High-sulfur coal-based carbon dots as an electrolyte additive to enhance the performance of aqueous zinc-ion batteries

Abstract

Aqueous zinc-ion batteries (AZIBs) are promising for large-scale energy storage but suffer from zinc anode issues like dendrite growth and side reactions. This study synthesized sulfur-containing carbon dots (S-CDs) from high-sulfur coal via hydrodynamic cavitation. These quasi-spherical S-CDs have abundant surface groups (O–H, CC, C–S) and good aqueous compatibility. As a 0.5 mg mL⁻¹ additive in 2 mol per L ZnSO₄ electrolyte, S-CDs weakened Zn²⁺–water interaction, bound Zn²⁺ via negative groups, inhibited hydrogen/oxygen evolution and corrosion (corrosion current down to 0.168 mA from 2.3 mA), restricted Zn²⁺ diffusion, and induced dense (002) plane zinc deposition to suppress dendrites. Electrochemical tests showed Zn‖Zn symmetric batteries with S-CDs had R_ct reduced to 200 Ω (from 610 Ω), cycling stably over 1120 h (1 mA cm⁻²) and 2000 h (5 mA cm⁻²).

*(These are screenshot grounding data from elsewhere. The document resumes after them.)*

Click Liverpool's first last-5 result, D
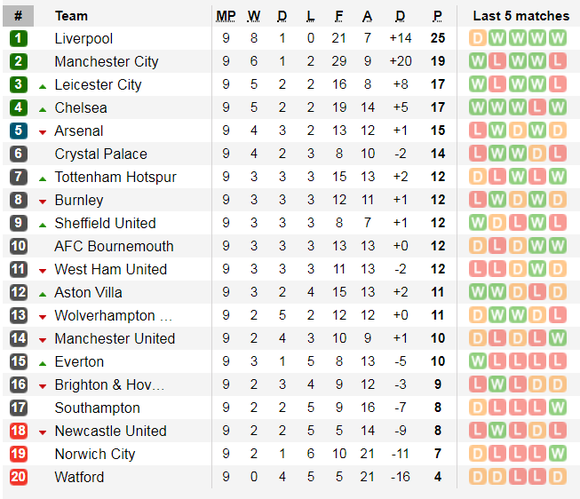 [x=478, y=38]
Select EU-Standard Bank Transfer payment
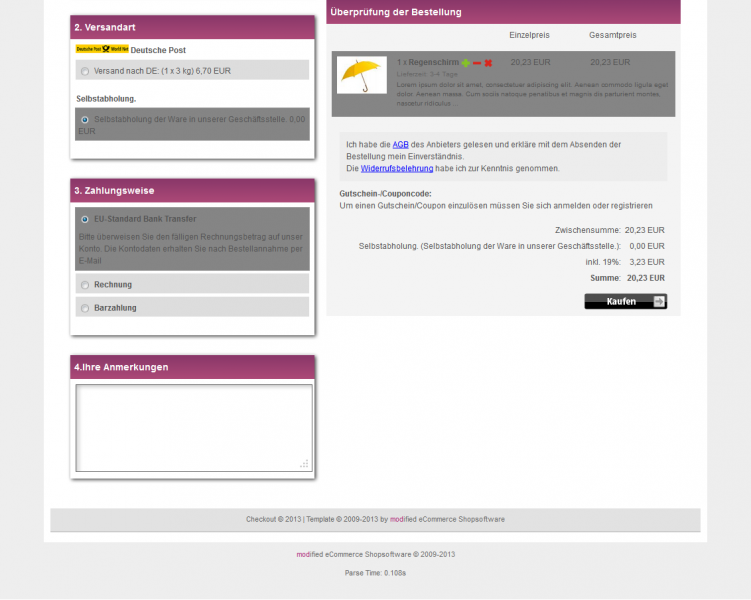Viewport: 751px width, 600px height. point(85,219)
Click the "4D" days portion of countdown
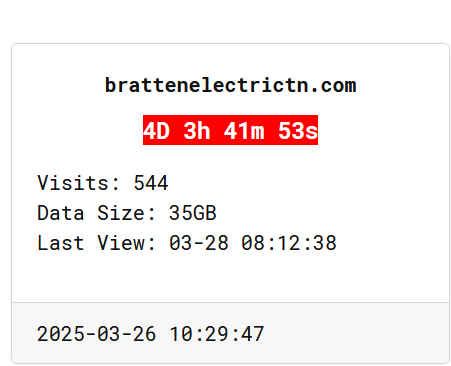This screenshot has width=451, height=366. (x=156, y=131)
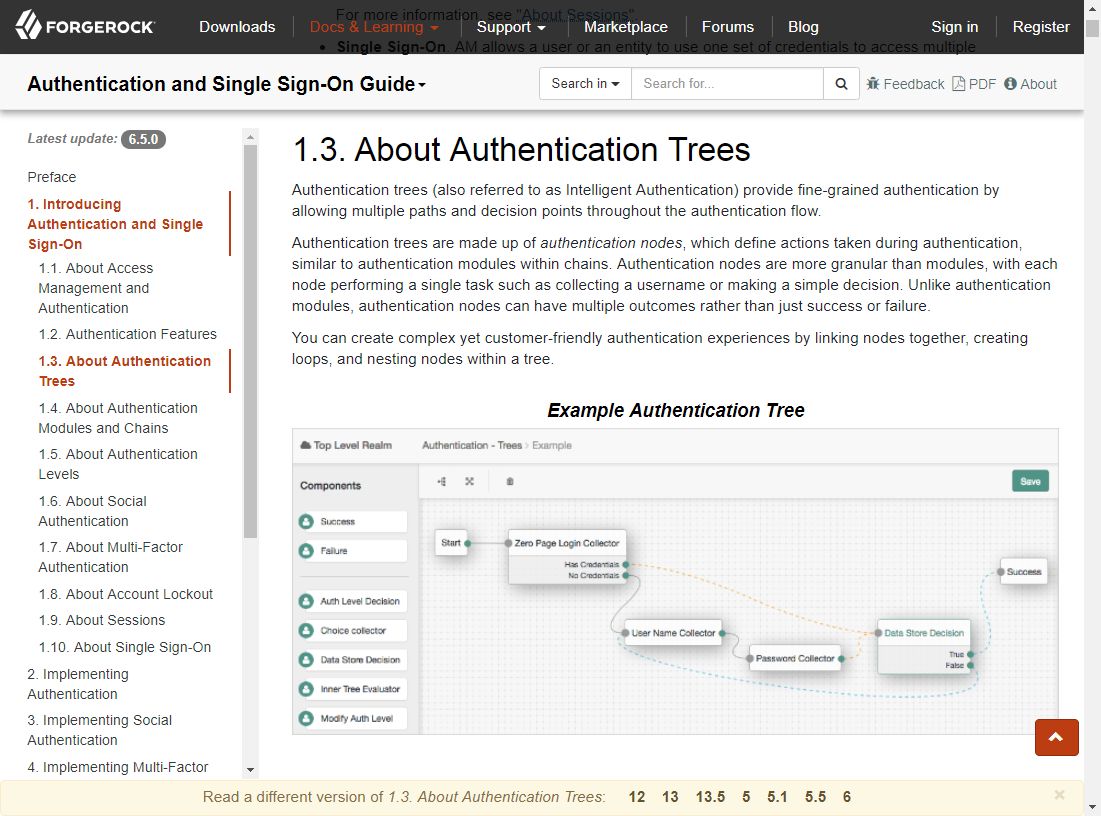Open the About info link
This screenshot has width=1101, height=816.
[1030, 84]
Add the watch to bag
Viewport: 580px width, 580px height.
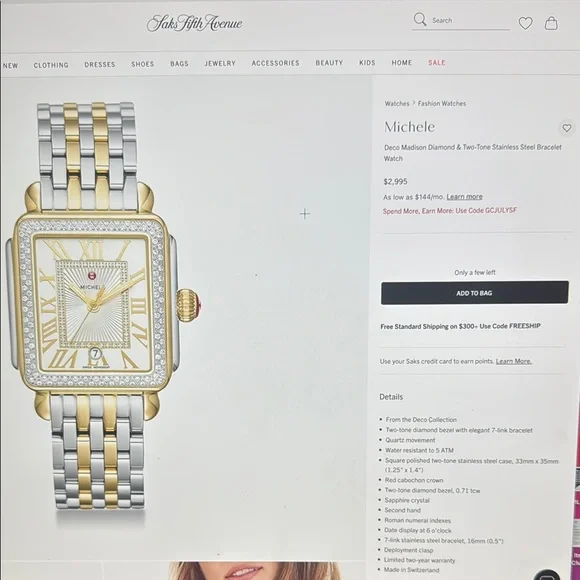pyautogui.click(x=475, y=293)
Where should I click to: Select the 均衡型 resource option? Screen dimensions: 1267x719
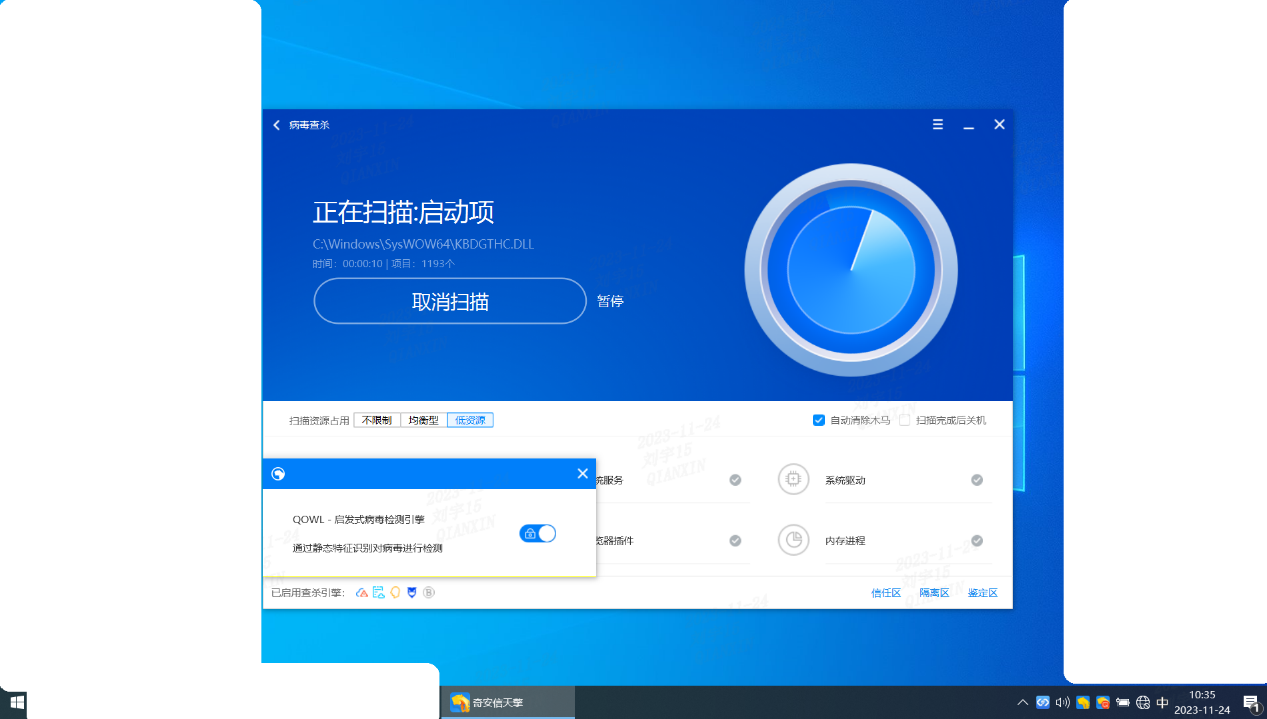(424, 420)
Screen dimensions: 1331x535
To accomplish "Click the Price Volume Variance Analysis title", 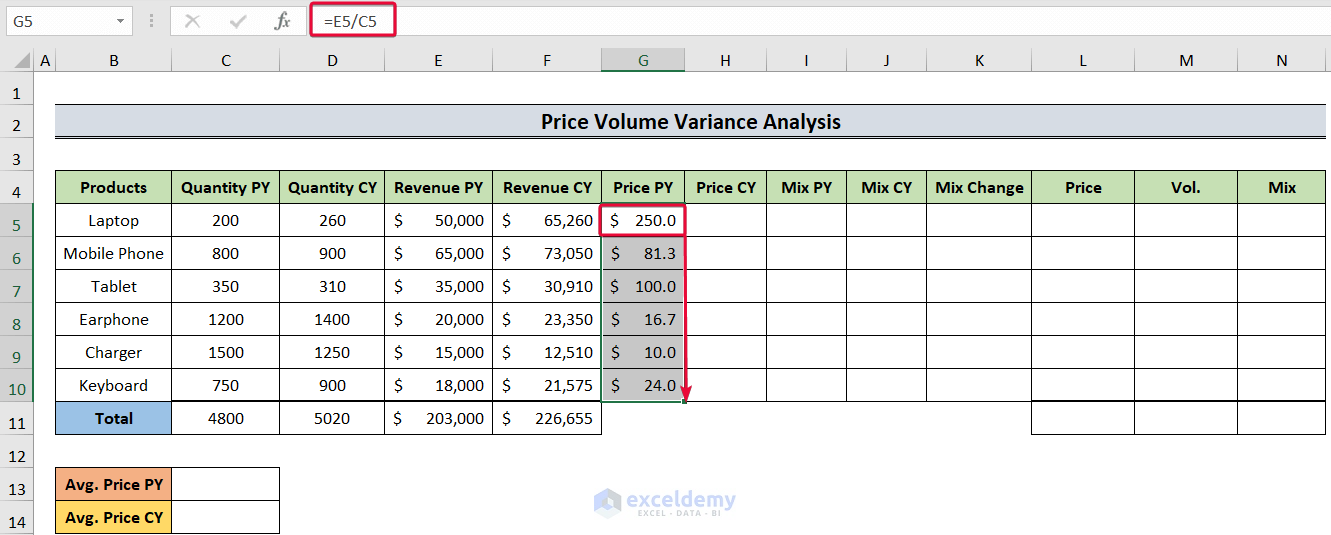I will click(690, 122).
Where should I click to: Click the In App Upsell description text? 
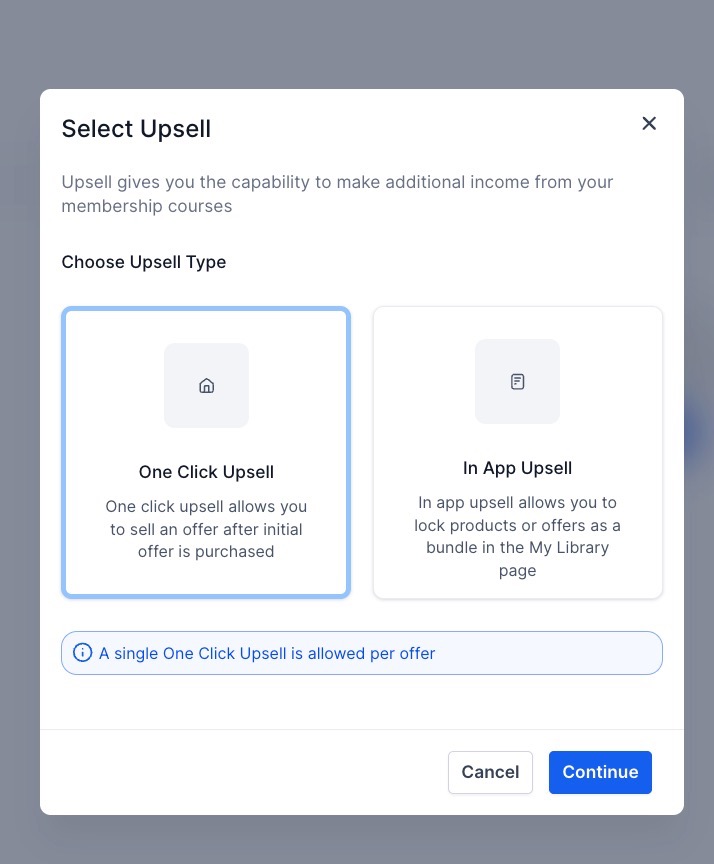[517, 537]
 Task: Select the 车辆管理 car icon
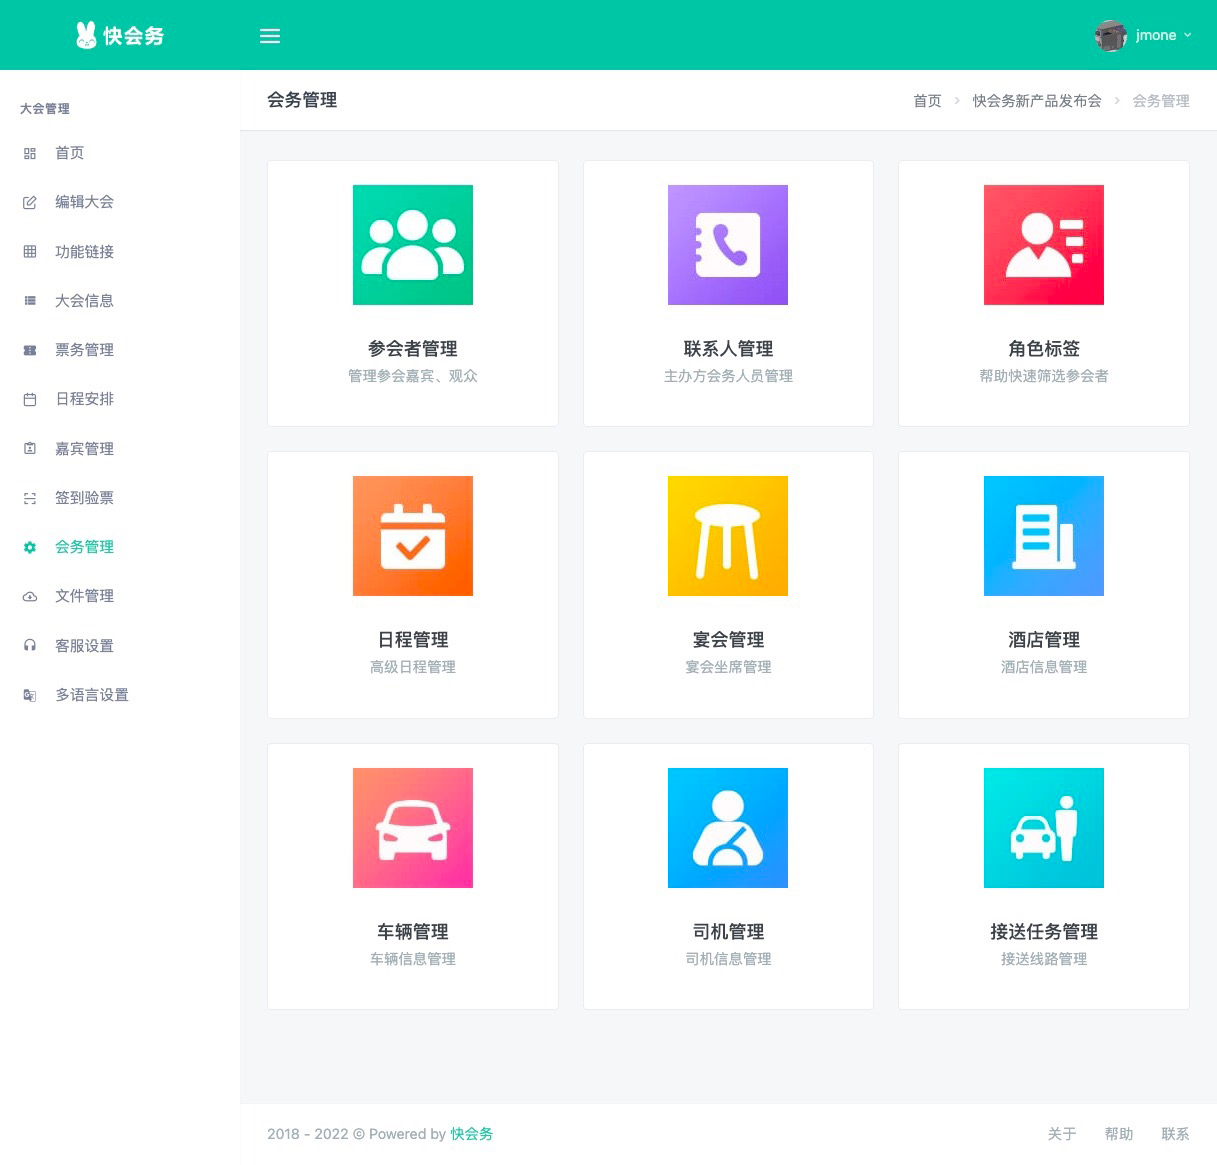[412, 827]
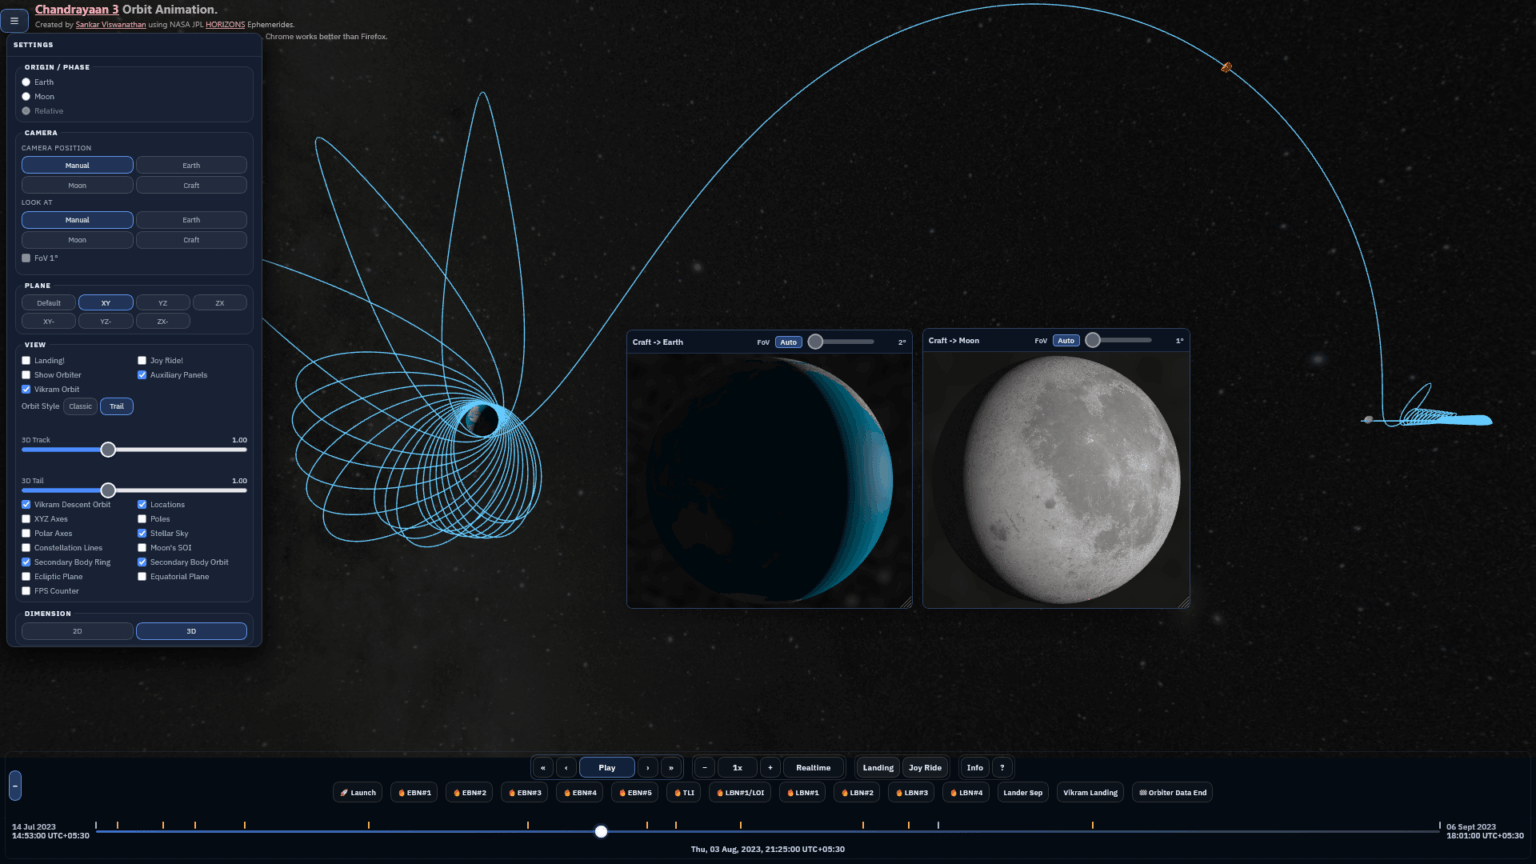This screenshot has height=864, width=1536.
Task: Click the timeline scrubber position marker
Action: (x=600, y=831)
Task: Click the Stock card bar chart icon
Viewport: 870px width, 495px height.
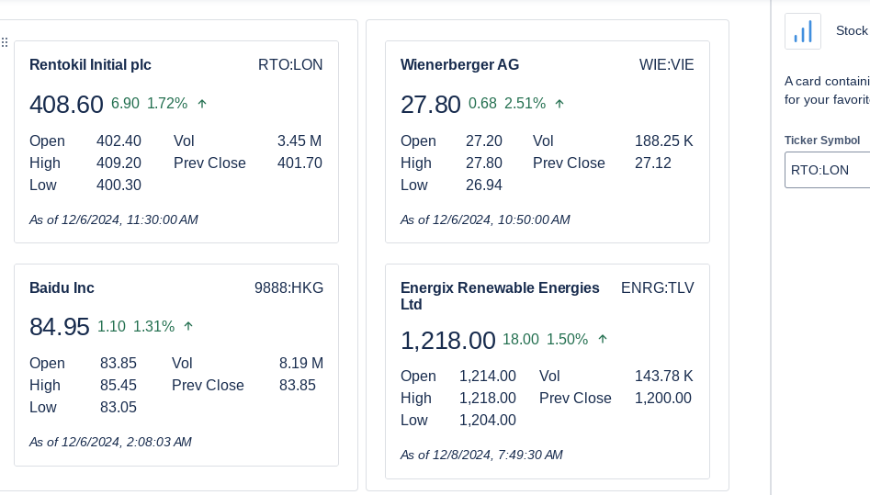Action: [x=802, y=32]
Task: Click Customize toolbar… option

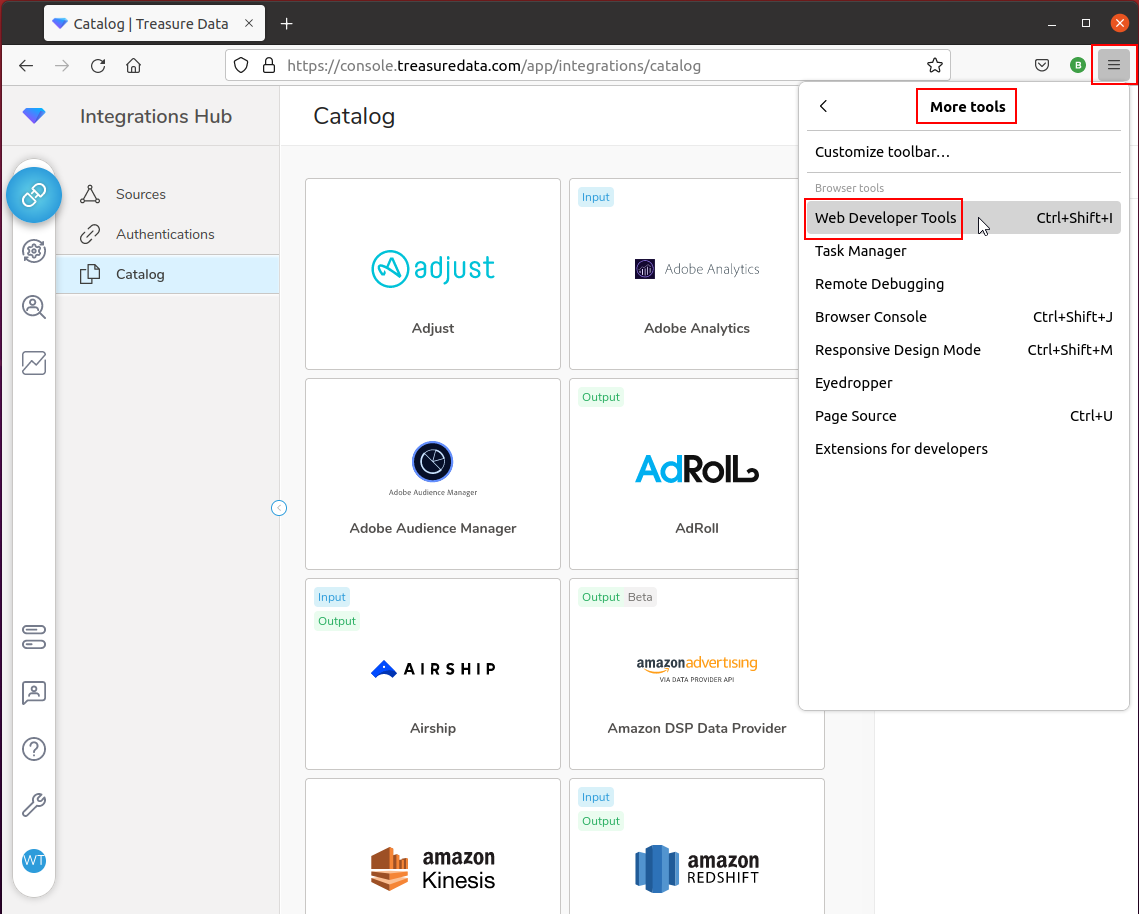Action: coord(882,152)
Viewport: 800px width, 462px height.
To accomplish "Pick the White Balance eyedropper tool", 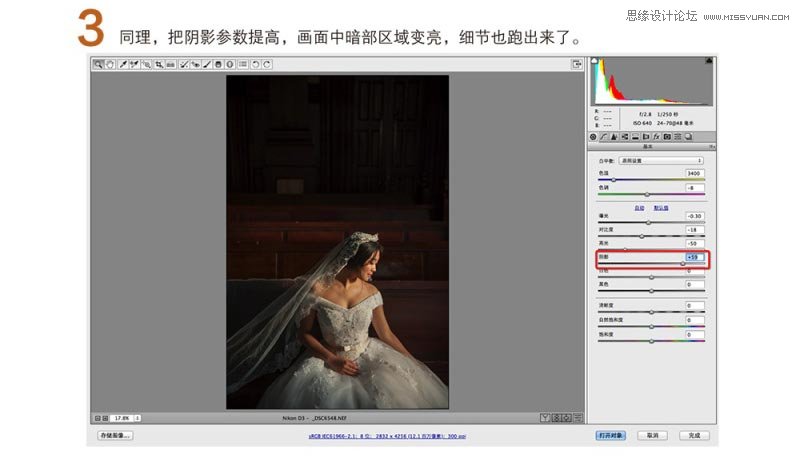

Zn‖NH₄V₄O₁₀ full cells delivered 310.1 mAh g⁻¹ at 3 A g⁻¹ (vs. 250.5 mAh g⁻¹ for pristine electrolyte) and retained 90.3% capacity after 500 cycles (vs. 72.1%). This work enables high-value use of high-sulfur coal and provides a scalable additive to boost AZIBs' practicality in large-scale energy storage.